Short problem: Reproduce every one of the following records line for line, with no change to any character.

====== Provided entries ======

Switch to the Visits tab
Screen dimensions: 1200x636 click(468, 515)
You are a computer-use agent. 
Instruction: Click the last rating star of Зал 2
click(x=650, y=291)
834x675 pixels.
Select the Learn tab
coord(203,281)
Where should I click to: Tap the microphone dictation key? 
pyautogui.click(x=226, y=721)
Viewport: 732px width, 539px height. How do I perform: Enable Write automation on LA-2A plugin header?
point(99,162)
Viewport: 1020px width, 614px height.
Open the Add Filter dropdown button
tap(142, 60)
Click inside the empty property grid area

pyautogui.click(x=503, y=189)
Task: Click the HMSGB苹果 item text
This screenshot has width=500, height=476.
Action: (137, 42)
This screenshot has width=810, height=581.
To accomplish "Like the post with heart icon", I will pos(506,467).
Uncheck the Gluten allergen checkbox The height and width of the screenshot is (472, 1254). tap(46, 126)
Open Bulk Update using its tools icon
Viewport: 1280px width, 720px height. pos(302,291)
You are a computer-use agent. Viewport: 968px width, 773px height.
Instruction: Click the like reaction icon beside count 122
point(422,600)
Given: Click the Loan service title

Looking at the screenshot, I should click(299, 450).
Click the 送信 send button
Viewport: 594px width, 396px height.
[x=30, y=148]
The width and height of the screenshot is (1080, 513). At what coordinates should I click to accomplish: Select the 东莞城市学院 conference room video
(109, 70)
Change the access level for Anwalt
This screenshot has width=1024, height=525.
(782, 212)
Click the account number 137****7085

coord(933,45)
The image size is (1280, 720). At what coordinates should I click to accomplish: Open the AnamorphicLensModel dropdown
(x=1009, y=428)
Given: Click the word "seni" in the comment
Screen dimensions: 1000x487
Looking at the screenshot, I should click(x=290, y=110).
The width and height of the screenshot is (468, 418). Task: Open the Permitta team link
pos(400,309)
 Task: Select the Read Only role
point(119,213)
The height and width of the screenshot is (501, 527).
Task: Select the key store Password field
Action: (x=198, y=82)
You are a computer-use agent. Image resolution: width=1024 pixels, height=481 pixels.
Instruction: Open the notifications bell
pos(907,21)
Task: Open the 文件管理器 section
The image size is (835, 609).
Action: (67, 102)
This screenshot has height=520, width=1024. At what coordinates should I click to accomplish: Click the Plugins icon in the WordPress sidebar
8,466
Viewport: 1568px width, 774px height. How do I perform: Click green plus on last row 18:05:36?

======

Exercise answer:
Switch to the Visits tab
Screen dimensions: 1200x636 click(468, 515)
You are a computer-use agent. 
Instruction: Click the last rating star of Зал 2
click(x=650, y=291)
834x675 pixels.
Select the Learn tab
coord(203,281)
Where should I click to: Tap the microphone dictation key? 
pyautogui.click(x=226, y=721)
Viewport: 732px width, 539px height. How do I perform: Enable Write automation on LA-2A plugin header?
point(99,162)
Viewport: 1020px width, 614px height.
Open the Add Filter dropdown button
tap(142, 60)
Click inside the empty property grid area

pyautogui.click(x=503, y=189)
Task: Click the HMSGB苹果 item text
This screenshot has width=500, height=476.
Action: (137, 42)
This screenshot has width=810, height=581.
To accomplish "Like the post with heart icon", I will pos(506,467).
Uncheck the Gluten allergen checkbox The height and width of the screenshot is (472, 1254). tap(46, 126)
Open Bulk Update using its tools icon
Viewport: 1280px width, 720px height. pos(302,291)
You are a computer-use agent. Viewport: 968px width, 773px height.
Instruction: Click the like reaction icon beside count 122
point(422,600)
Given: Click the Loan service title

Looking at the screenshot, I should click(299, 450).
Click the 送信 send button
Viewport: 594px width, 396px height.
[x=30, y=148]
The width and height of the screenshot is (1080, 513). At what coordinates should I click to accomplish: Select the 东莞城市学院 conference room video
(109, 70)
Change the access level for Anwalt
This screenshot has width=1024, height=525.
(782, 212)
Click the account number 137****7085

coord(933,45)
The image size is (1280, 720). At what coordinates should I click to accomplish: Open the AnamorphicLensModel dropdown
(x=1009, y=428)
Given: Click the word "seni" in the comment
Screen dimensions: 1000x487
Looking at the screenshot, I should click(x=290, y=110).
The width and height of the screenshot is (468, 418). Task: Open the Permitta team link
pos(400,309)
 Task: Select the Read Only role
point(119,213)
The height and width of the screenshot is (501, 527).
Task: Select the key store Password field
Action: (x=198, y=82)
You are a computer-use agent. Image resolution: width=1024 pixels, height=481 pixels.
Instruction: Open the notifications bell
pos(907,21)
Task: Open the 文件管理器 section
The image size is (835, 609).
Action: (67, 102)
This screenshot has height=520, width=1024. At what coordinates should I click to accomplish: Click the Plugins icon in the WordPress sidebar
8,466
Viewport: 1568px width, 774px height. How do I perform: Click green plus on last row 18:05:36?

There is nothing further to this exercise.